**GIVEN TEXT:**
────────────────────────────────────────
B60L53/11B60L53/18B60L2210/10B60L2210/30

Applicants

BorgWarner Inc.

Inventors

Luca Di Carlo, Brian C. Wightman

Abstract

A stationary battery charger, configured to detachable couple with and charge a battery electric vehicle (BEV) battery, including an input for receiving alternating current (AC) voltage from an electrical grid; one or more electrical cables configured to detachably couple with BEVs; and one or more enhanced power modules, electrically coupled to the input, that convert AC voltage to direct current (DC) voltage, each comprising a low voltage output for powering auxiliary circuits within the stationary battery charger and a high voltage output for applying DC voltage to the BEV battery.

Figures

Description

TECHNICAL FIELD

[0001]The present application relates to battery electric vehicle (BEV) charging and, more particularly, to stationary charging stations used to charge BEVs.

BACKGROUND

[0002]Battery electric vehicles (BEVs) occupy an increasing share of the vehicles purchased by consumers. The BEVs are often electrically connected to a residential battery charger at a residence where the consumer lives. However, as the quantity of BEVs increases, so too will an electrical infrastructure that will be available to charge the BEVs away from a residence or home location. Governmental entities and publicly accessible businesses or workplaces will increasingly offer a stationary charging station that will be available to charge electrically couple to a BEV and charge vehicle batteries included on the BEVs away from an owner's residence. Currently, the components included in a stationary charging station and assembly of those components involves significant expense. It would be helpful to reduce the number of components included in the stationary charging station.

SUMMARY

[0003]In one implementation, a stationary battery charger, configured to detachable couple with and charge a battery electric vehicle (BEV) battery, including an input for receiving alternating current (AC) voltage from an electrical grid; one or more electrical cables configured to detachably couple with BEVs; and one or more enhanced power modules, electrically coupled to the input, that convert AC voltage to direct current (DC) voltage, each comprising a low voltage output for powering auxiliary circuits within the stationary battery charger and a high voltage output for applying DC voltage to the BEV battery.

[0004]In another implementation, a stationary battery charger, configured to detachable couple with and charge a BEV battery, includes an input for receiving AC voltage from an electrical grid; one or more electrical cables configured to detachably couple with BEVs; one or more enhanced power modules, electrically coupled to the input, that convert AC voltage to DC voltage, each including a switched mode power supply (SMPS) coupled to a low voltage output for powering auxiliary circuits within the stationary battery charger; a power factor correction (PFC) module that rectifies AC voltage received from the grid into DC voltage supplied to the SMPS and the one or more electrical cables; and a control system, electrically connected to the SMPS that controls the SMPS and the PFC module.

[0005]In yet another implementation, a stationary battery charger, configured to detachable couple with and charge a BEV battery, including an input for receiving AC voltage from an electrical grid; one or more electrical cables configured to detachably couple with BEVs; one or more enhanced power modules, electrically coupled to the input, that convert AC voltage to DC voltage, each including a switched mode power supply (SMPS) coupled to a low voltage output for powering auxiliary circuits within the stationary battery charger; a power factor correction (PFC) module that rectifies AC voltage received from the grid into DC voltage supplied to the SMPS and the one or more electrical cables; an isolation monitoring device (IMD) electrically coupled to the one or more electrical cables; and a control system, electrically connected to the SMPS that controls the SMPS, the IMD, and the PFC module.
────────────────────────────────────────
**LISTING:**

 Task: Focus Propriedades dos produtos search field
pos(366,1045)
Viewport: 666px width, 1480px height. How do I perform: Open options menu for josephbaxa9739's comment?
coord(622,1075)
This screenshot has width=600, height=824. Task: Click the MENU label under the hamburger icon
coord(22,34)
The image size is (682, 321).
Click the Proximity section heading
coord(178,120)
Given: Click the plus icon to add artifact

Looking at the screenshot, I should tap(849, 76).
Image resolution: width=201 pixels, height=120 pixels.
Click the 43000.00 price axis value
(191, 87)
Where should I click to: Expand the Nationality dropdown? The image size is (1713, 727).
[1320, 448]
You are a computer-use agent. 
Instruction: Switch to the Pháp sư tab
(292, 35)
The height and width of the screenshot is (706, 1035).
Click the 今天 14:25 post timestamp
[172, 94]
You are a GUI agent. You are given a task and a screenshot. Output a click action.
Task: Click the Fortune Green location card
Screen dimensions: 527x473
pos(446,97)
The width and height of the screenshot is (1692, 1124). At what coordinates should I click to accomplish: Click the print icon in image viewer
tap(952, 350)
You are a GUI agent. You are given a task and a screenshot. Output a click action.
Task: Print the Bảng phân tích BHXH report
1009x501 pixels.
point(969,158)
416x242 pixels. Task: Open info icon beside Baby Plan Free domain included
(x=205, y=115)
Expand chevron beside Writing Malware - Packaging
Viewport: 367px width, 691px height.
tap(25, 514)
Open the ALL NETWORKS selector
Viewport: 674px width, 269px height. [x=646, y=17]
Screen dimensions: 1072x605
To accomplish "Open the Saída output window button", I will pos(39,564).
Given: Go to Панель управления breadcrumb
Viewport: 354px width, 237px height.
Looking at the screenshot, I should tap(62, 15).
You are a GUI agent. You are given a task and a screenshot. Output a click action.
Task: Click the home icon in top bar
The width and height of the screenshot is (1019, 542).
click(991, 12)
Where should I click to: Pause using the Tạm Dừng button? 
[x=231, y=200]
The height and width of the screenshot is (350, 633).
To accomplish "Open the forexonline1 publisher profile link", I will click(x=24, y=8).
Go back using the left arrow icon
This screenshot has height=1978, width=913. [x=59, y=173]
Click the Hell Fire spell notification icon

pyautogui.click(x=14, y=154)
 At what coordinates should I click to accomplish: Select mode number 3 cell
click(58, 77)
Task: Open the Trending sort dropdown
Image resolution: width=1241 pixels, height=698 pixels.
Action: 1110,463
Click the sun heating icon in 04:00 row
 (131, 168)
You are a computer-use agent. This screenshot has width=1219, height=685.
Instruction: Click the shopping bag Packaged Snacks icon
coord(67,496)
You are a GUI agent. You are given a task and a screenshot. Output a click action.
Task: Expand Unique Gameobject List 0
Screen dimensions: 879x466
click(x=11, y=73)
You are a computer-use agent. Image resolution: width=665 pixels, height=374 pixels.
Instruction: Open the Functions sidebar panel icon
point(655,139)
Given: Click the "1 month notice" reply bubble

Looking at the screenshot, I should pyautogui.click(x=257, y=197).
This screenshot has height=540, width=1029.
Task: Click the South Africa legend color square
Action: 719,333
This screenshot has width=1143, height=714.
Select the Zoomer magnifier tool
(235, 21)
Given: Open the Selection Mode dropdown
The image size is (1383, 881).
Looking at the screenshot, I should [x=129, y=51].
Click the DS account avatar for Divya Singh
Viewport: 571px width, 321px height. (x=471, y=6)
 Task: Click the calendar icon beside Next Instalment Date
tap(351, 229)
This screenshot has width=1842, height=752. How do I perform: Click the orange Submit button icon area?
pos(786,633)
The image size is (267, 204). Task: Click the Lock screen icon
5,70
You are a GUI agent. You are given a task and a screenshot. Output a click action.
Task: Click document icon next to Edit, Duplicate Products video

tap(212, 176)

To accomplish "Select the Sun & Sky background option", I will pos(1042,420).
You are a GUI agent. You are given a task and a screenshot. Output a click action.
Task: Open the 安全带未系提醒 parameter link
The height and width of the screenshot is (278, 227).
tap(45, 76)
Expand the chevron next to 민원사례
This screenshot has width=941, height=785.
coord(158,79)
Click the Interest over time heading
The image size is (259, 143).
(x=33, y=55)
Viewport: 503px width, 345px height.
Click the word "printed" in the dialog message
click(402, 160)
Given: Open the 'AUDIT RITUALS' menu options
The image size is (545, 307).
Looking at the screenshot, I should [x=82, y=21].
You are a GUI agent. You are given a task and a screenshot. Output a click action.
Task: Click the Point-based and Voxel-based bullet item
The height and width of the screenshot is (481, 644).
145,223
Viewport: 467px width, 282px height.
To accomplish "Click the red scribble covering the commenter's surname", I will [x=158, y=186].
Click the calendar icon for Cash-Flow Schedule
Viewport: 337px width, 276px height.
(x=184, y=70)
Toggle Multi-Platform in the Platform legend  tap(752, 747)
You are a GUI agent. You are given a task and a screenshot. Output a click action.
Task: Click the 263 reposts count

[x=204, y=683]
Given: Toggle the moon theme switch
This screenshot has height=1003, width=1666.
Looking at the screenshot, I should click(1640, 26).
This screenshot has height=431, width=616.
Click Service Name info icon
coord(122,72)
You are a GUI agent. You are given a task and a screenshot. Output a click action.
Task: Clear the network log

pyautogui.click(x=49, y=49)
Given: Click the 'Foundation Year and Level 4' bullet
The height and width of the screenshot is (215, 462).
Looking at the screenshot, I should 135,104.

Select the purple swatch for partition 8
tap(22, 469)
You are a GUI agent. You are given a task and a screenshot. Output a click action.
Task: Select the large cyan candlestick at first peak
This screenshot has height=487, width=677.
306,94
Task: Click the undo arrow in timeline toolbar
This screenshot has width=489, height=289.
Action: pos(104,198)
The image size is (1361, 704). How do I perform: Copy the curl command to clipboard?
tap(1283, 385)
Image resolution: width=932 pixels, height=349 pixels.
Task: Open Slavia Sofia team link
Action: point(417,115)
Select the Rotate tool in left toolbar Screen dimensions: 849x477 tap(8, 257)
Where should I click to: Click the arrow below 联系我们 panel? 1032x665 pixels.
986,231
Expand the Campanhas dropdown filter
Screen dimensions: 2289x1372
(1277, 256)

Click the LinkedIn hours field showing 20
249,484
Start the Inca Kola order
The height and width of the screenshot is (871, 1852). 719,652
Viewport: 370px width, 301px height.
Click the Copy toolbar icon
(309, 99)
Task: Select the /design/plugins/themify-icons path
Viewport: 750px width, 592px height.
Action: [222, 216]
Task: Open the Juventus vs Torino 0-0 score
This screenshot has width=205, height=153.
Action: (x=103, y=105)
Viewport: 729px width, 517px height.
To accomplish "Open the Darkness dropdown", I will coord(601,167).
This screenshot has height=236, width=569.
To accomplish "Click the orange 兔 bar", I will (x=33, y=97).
────────────────────────────────────────
**REQUIREMENT:** Swap "stationary charging stations" for "roadside charging stations" and write out everything in the patent text from "Description" down to "to charge BEVs.". The listing comes from a separate source, not from the patent text.

**SOLUTION TO THIS EXERCISE:**
Description

TECHNICAL FIELD

[0001]The present application relates to battery electric vehicle (BEV) charging and, more particularly, to roadside charging stations used to charge BEVs.